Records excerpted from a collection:
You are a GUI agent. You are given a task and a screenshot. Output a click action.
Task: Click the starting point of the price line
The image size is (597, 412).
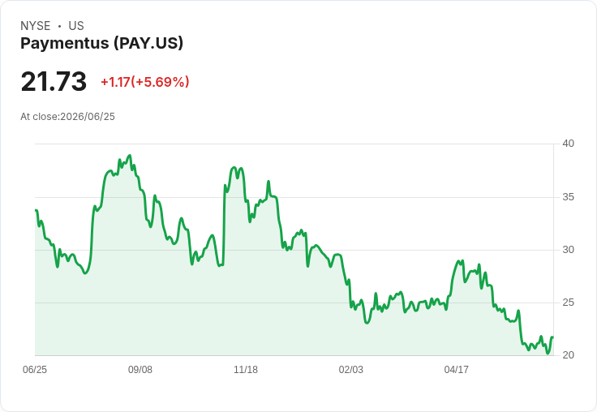[36, 211]
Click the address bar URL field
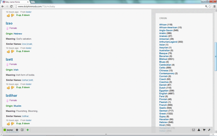217x136 pixels. 109,6
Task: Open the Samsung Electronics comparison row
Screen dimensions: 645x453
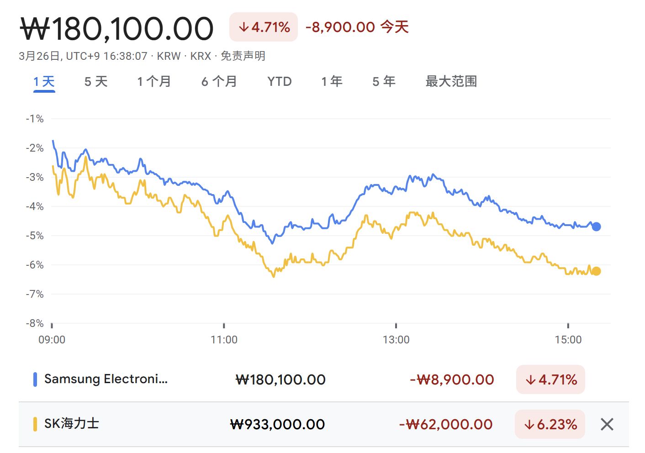Action: [x=106, y=379]
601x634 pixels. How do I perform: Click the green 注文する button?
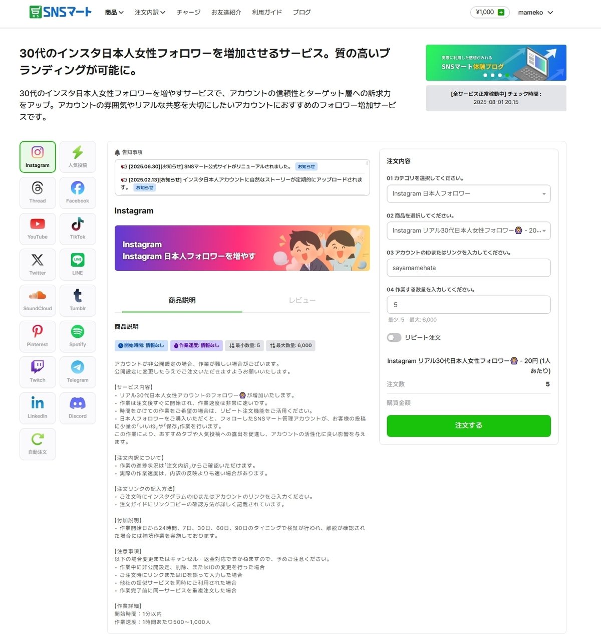pos(468,426)
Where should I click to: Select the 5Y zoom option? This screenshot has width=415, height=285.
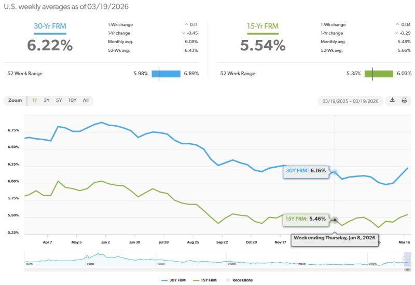[x=59, y=100]
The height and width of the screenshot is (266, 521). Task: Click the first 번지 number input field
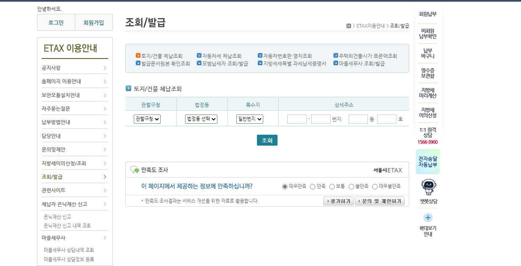[x=297, y=119]
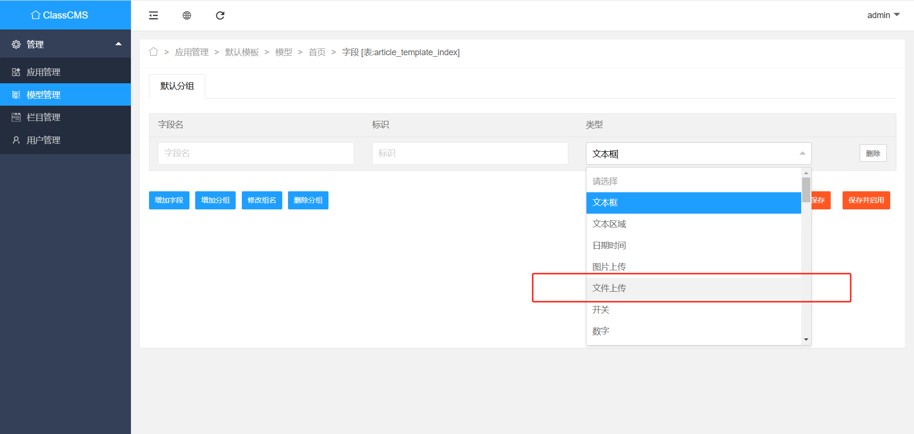Select 开关 option in type list

pos(601,310)
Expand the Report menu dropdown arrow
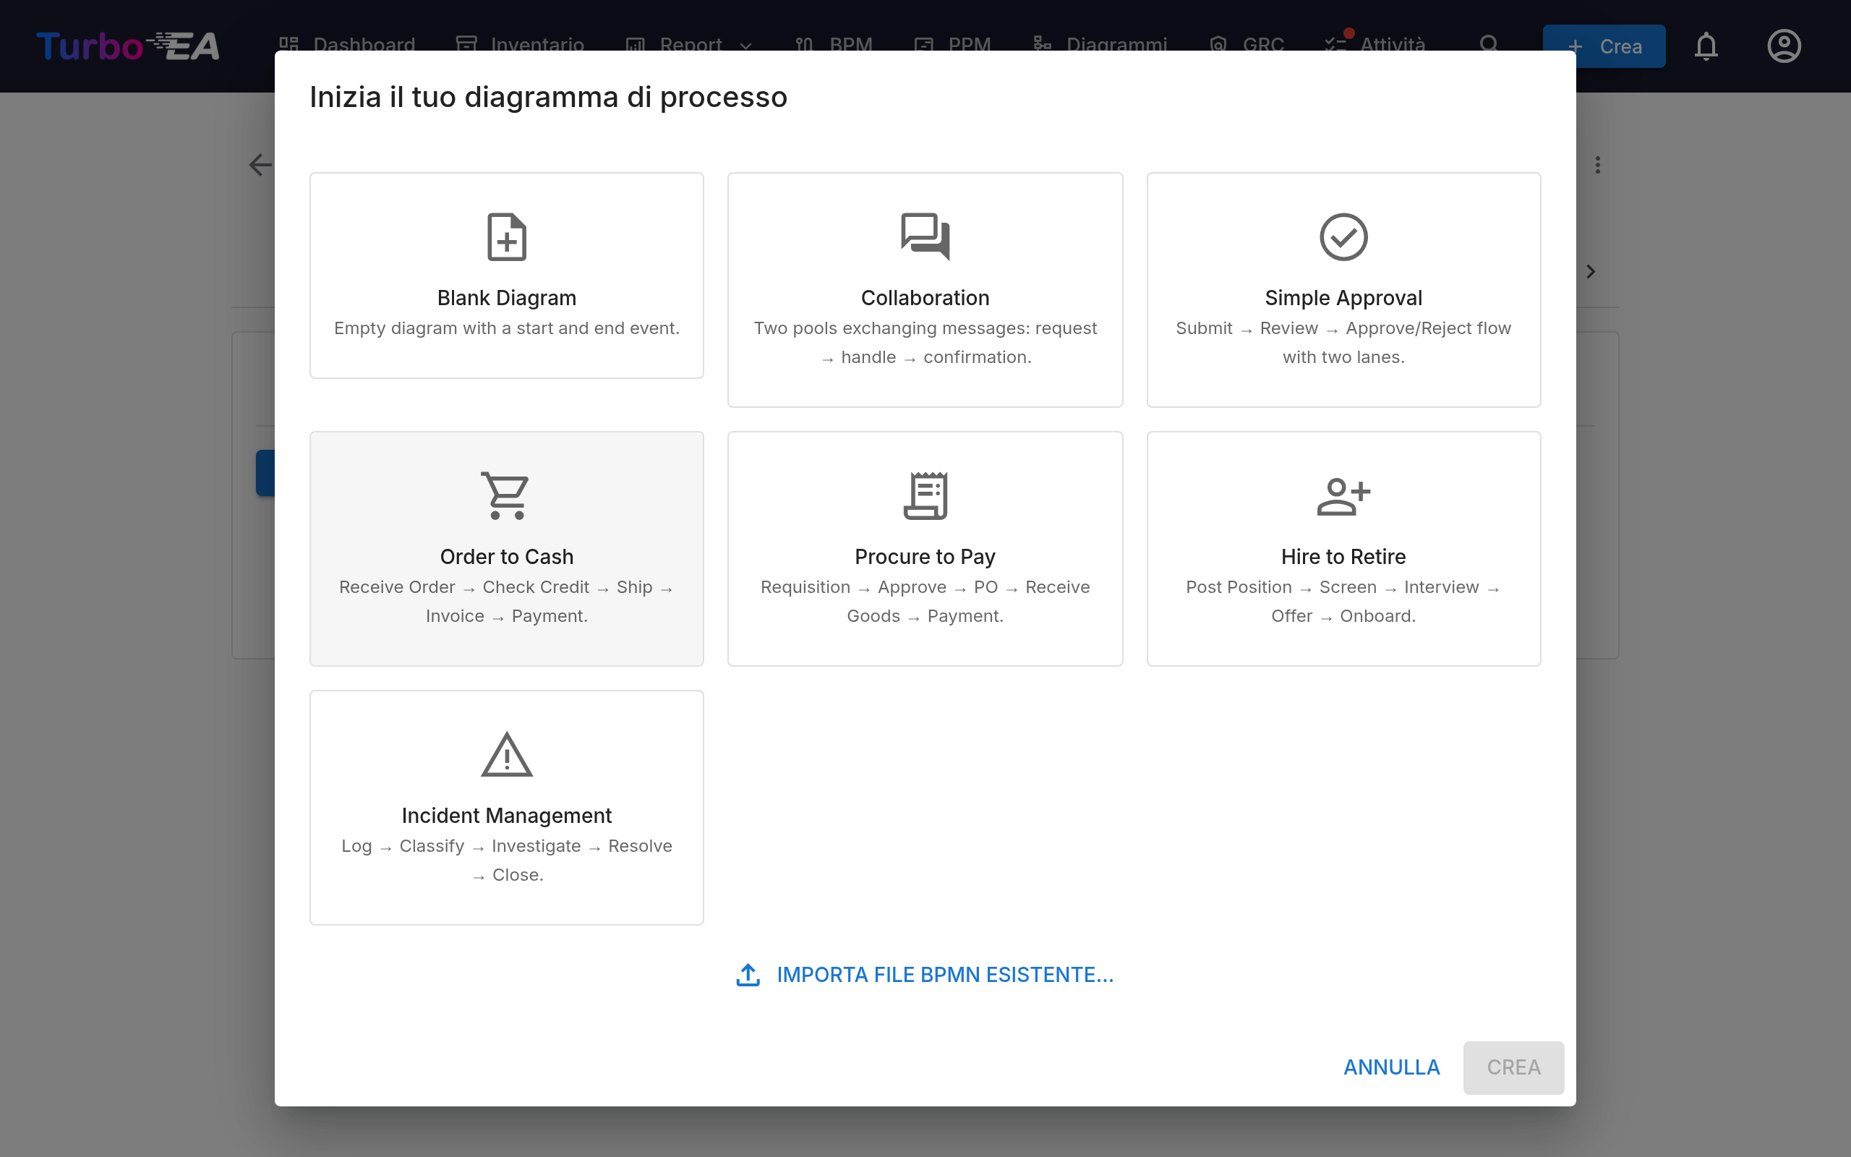The width and height of the screenshot is (1851, 1157). click(x=745, y=46)
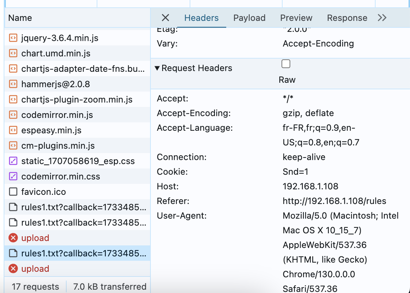Click the Name column header
410x293 pixels.
click(x=20, y=18)
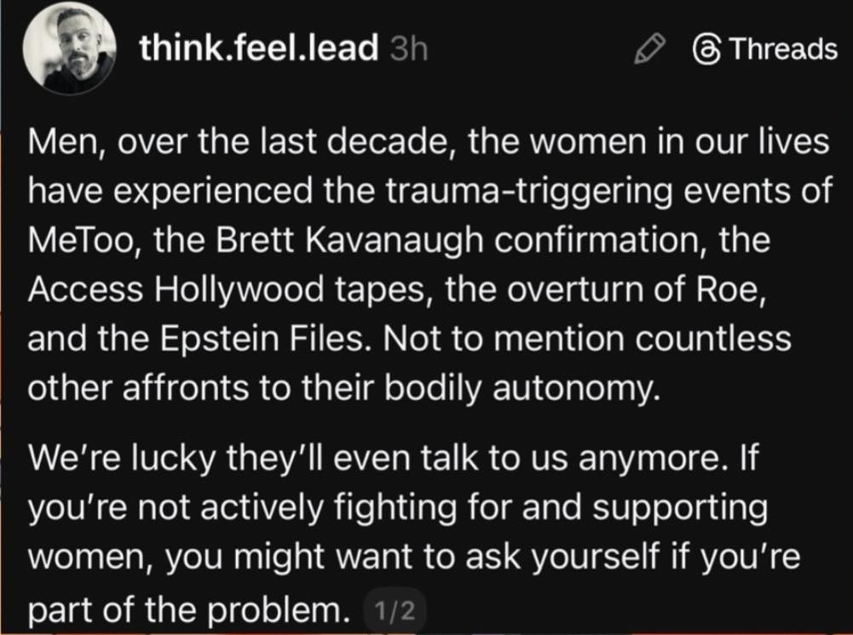The width and height of the screenshot is (853, 635).
Task: Click the Threads logo icon
Action: click(x=707, y=50)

▸ What is expected
In your copy, include every record word for word but no pictures.

▸ Written solution
You are a GUI agent. You are given a task and a screenshot. Output a click action.
Task: Click the starting point of the price line
The image size is (597, 412).
[36, 211]
Click the address bar URL field
217x136 pixels. 109,6
Task: Open the Samsung Electronics comparison row
Screen dimensions: 645x453
Action: [x=106, y=379]
601x634 pixels. How do I perform: Click the green 注文する button?
pos(468,426)
Where should I click to: Select the 5Y zoom option? This screenshot has width=415, height=285.
[x=59, y=100]
The height and width of the screenshot is (266, 521). Task: Click the first 번지 number input field
[x=297, y=119]
Select 开关 option in type list

pos(601,310)
Expand the Report menu dropdown arrow
The width and height of the screenshot is (1851, 1157). click(x=745, y=46)
Click the Name column header
410x293 pixels.
click(x=20, y=18)
The width and height of the screenshot is (853, 635).
Task: Click the Threads logo icon
Action: click(x=707, y=50)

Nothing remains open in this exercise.